大手アパレルのワールドは6月1日、クラウドファンディングのキャンプファイヤーと資本・業務提携を結んだことを発表した。出資額は非公表。今後、キャンプファイヤーはクラウドファンディング上で支援するクリエイターや企業に、ワールドの持つプラットフォームの活用を促していく。

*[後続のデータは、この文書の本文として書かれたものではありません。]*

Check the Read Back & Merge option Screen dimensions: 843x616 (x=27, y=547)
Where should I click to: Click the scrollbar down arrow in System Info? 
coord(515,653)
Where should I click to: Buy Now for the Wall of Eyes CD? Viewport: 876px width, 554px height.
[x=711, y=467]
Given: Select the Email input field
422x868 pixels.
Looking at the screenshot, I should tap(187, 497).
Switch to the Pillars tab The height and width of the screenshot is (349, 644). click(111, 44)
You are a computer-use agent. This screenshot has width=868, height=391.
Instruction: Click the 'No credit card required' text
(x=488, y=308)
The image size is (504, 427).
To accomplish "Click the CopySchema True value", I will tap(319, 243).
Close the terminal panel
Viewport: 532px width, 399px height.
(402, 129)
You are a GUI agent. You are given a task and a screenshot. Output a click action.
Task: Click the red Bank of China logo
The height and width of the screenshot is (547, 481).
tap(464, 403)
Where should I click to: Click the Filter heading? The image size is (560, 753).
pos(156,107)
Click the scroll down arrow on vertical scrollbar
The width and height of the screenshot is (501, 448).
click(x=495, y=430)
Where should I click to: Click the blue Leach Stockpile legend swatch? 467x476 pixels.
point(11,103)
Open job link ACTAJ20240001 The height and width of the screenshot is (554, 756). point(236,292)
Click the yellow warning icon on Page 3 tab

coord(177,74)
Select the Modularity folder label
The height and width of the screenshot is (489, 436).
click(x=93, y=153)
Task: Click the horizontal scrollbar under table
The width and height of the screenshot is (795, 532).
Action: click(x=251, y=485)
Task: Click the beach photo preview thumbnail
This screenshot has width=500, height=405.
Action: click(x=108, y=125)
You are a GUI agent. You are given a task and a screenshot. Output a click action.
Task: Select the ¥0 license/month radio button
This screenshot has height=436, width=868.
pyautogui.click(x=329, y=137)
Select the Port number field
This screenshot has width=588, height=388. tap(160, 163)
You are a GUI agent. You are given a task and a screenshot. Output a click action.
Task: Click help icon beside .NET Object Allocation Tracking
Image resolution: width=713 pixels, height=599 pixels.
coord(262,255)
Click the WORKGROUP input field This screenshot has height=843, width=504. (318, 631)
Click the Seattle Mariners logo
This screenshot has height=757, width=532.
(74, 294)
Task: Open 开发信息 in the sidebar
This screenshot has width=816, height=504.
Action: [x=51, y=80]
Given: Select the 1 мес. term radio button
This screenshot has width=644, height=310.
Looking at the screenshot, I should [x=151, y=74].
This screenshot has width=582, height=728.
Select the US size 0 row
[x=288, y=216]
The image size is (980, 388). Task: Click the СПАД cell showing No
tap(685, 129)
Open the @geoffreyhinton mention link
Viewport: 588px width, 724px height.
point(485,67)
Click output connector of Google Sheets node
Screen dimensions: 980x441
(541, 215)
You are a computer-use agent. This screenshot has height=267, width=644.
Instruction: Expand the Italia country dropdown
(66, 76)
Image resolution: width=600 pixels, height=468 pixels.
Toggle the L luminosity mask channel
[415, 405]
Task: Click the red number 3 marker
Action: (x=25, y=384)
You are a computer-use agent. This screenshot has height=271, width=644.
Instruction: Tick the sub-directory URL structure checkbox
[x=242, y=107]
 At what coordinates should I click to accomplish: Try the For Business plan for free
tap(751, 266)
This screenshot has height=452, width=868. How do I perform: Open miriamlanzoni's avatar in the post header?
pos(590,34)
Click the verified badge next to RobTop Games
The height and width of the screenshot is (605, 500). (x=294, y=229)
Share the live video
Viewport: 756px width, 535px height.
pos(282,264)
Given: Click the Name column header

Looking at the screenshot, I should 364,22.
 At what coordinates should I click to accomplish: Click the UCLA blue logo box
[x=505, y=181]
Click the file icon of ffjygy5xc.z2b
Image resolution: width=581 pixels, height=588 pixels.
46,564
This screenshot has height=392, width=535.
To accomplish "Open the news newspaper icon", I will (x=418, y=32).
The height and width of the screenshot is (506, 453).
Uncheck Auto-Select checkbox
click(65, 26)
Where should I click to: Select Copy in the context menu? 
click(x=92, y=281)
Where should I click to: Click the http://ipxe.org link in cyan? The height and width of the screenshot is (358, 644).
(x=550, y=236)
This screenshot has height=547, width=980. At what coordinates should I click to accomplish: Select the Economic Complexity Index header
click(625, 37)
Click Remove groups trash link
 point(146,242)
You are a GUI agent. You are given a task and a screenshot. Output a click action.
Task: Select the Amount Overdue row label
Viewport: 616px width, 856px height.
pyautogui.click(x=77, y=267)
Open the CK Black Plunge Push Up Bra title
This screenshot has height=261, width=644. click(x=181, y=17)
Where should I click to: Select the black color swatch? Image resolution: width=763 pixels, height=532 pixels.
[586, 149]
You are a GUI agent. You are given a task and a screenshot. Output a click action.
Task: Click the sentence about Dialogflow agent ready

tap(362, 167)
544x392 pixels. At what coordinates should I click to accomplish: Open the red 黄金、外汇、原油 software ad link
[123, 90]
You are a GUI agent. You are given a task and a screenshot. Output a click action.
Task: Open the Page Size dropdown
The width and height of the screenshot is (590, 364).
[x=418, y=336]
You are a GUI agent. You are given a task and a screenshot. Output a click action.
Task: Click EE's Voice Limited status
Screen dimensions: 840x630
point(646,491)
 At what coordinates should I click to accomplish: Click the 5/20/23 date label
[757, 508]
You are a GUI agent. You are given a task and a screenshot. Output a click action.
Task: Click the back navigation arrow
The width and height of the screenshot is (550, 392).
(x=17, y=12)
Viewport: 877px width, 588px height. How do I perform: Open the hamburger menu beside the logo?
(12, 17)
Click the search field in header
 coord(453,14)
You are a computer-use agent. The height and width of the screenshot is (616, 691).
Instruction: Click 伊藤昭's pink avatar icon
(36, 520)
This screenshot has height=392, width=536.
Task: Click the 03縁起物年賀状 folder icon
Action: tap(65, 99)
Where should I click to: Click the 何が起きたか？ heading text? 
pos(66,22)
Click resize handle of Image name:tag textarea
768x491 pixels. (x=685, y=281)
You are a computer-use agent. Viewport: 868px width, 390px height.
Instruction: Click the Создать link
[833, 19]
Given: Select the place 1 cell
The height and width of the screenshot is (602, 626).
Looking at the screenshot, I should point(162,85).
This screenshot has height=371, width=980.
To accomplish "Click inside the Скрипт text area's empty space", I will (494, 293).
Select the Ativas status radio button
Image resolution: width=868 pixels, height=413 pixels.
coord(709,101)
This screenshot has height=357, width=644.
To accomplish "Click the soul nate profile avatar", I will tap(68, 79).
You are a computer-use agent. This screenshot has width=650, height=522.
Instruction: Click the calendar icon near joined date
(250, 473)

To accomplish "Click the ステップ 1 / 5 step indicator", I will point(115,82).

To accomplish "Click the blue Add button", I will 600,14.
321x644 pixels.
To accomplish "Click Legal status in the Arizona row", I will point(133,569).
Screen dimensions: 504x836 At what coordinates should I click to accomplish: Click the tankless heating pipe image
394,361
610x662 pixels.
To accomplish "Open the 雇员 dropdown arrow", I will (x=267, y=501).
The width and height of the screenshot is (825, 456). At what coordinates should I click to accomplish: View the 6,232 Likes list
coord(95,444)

キャンプファイヤーは2011年に設立した日本最大のクラウドファンディングプラットフォーム。クリエイターが持つアイデアを実現するために必要な資金を、そのアイデアに共感した人々から調達できるサービスを提供している。これまでのプロジェクト掲載数は1万2000件以上で、支援総数は52万人を超え、流通額は約51億円にのぼる。16年10月に開始したファッションに特化したクラウドファンディングサービスの「クロス(CLOSS)」では、ファッションブランド育成プログラム「クロス ファッションフォワード(CLOSS Fashion Forward)」で東京を拠点にするデザイナーズブランドの「プラスチックトーキョー(PLASTICTOKYO)」「ハトラ(HATRA)」「テンダーパーソン(TENDER PERSON)」の3ブランドを支援している。同年12月には、ブランド立ち上げとアパレル製造プラットフォーム「スターテッド(STARted)」を運営元のバンダースナッチから事業譲受した。
今回の提携のきっかけは昨年11月、家入一真キャンプファイヤー社長からの申し出だった。「7年前からクラウドファンディングを開始し、さまざまなジャンルのプロジェクトを実現する場を提供してきた。2年前にスタートしたファッションに特化したクラウドファンディングの『クロス』では、小規模で展開していて、そこから一歩先に踏み出せないブランドが多かった。機能補充がされなければ、継続的な育成が難しい。その時にワールドがプラットフォームのオープン化を進めていると聞いて、力を借りたいと相談した」と説明する。上山健二ワールド社長は「キャンプファイヤーに集まるクリエイターに、足りないピースをワールドが補完することはできるのではないかと考えた」と語る。
現在ワールドは、同社の持つ生産、店舗、販売、空間設計などのノウハウを外部企業へも提供するプラットフォーム事業を強化している。クリエイターに対して、国内に自社工場や提携工場を持つ生産力や店舗開発面で出店サポートが可能だ。また、PR面ではワールドが表参道に構える自社の北青山ビルのプレスルームの活用や、同ビルの1階を展示会スペースとして貸し出すことを検討する。